- **To do**:
Each line between the one holding "The width and" and the end of the material below, both included, is to be transcribed word for word, with pictures left out.
***** Recorded data
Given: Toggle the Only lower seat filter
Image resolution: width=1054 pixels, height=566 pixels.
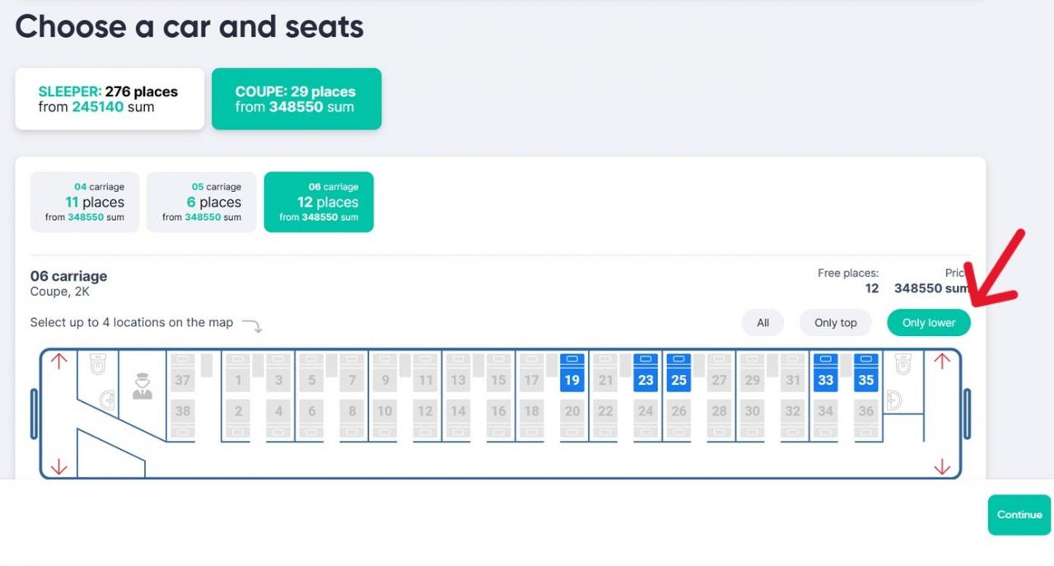Looking at the screenshot, I should 929,323.
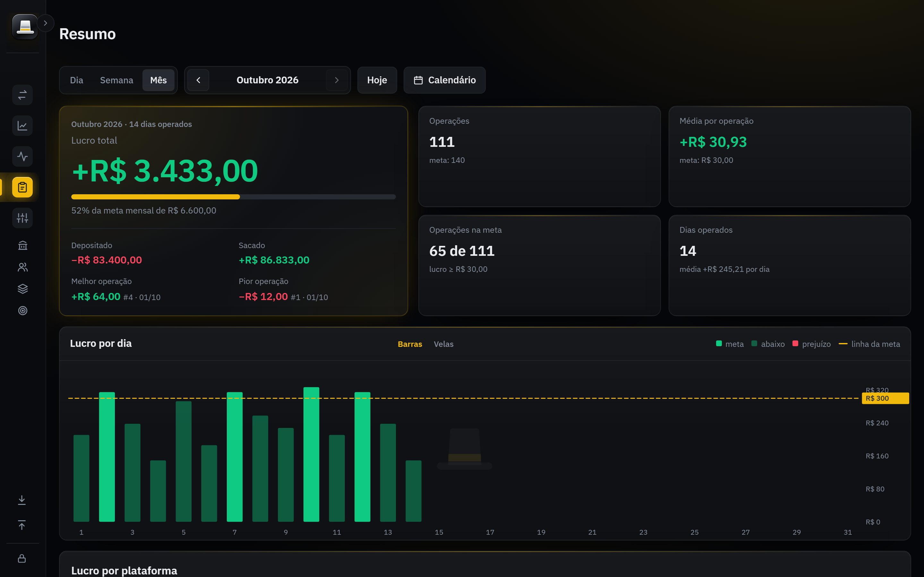The height and width of the screenshot is (577, 924).
Task: Click the lock icon at sidebar bottom
Action: coord(22,558)
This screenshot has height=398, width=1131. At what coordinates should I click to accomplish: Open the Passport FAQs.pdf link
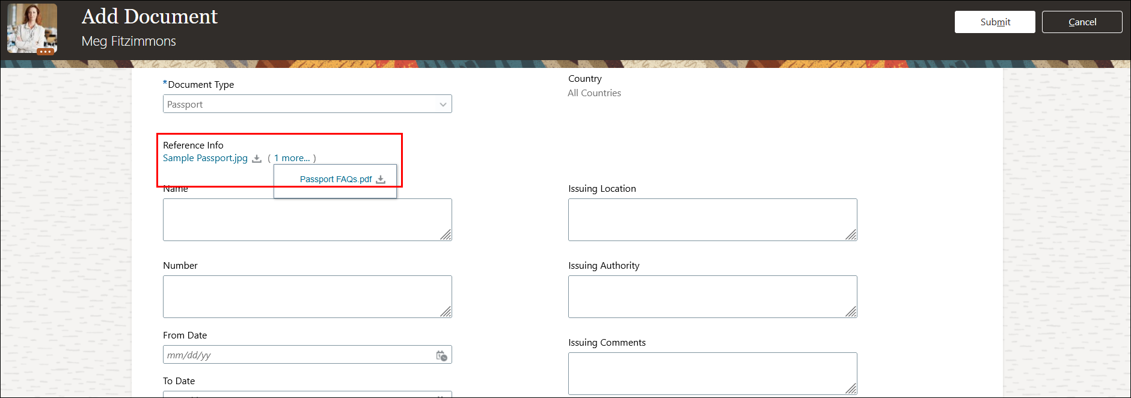point(336,179)
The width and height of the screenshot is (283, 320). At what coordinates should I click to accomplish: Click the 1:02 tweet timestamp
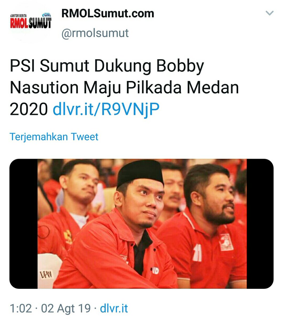21,309
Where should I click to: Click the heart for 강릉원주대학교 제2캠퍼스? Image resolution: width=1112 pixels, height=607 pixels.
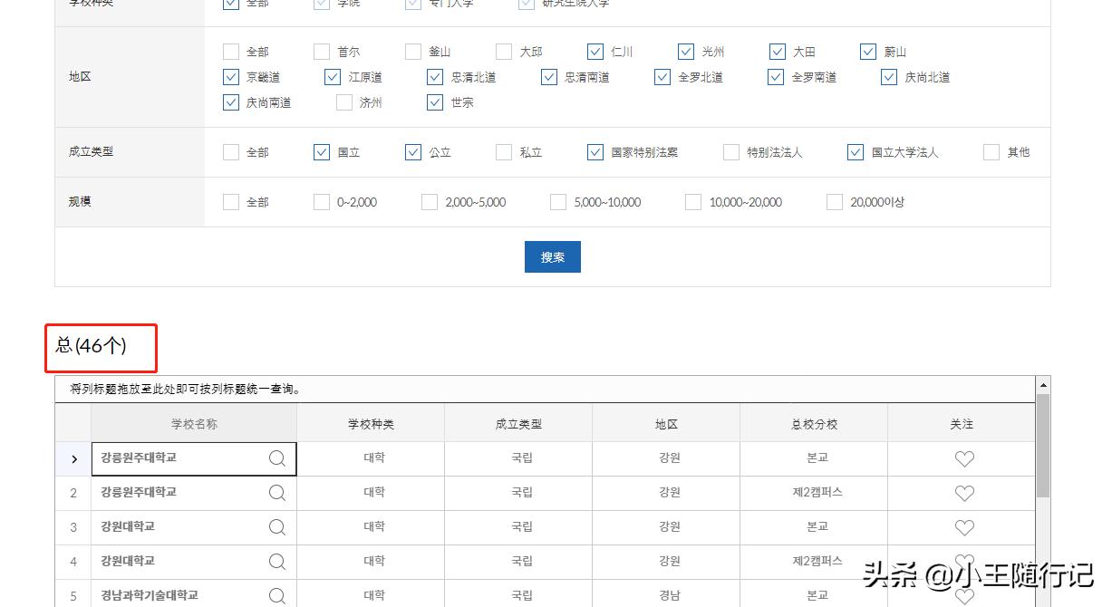(963, 493)
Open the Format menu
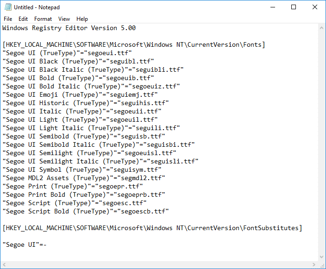This screenshot has width=326, height=269. (x=43, y=19)
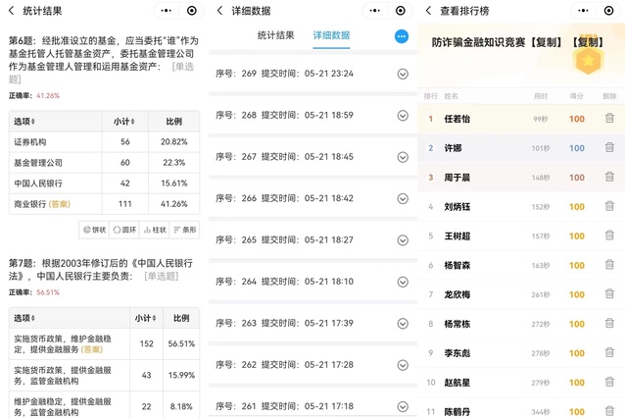Open capsule three-dots menu on 详细数据 page
625x418 pixels.
(x=352, y=11)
**********
- **Solution**:
The width and height of the screenshot is (283, 320). At what coordinates should I click to accomplish: Click the 1:02 tweet timestamp
21,309
Where should I click to: Click the heart for 강릉원주대학교 제2캠퍼스? Image resolution: width=1112 pixels, height=607 pixels.
(963, 493)
Open the Format menu
This screenshot has width=326, height=269. (x=43, y=19)
Open capsule three-dots menu on 详细数据 page
625x418 pixels.
(x=352, y=11)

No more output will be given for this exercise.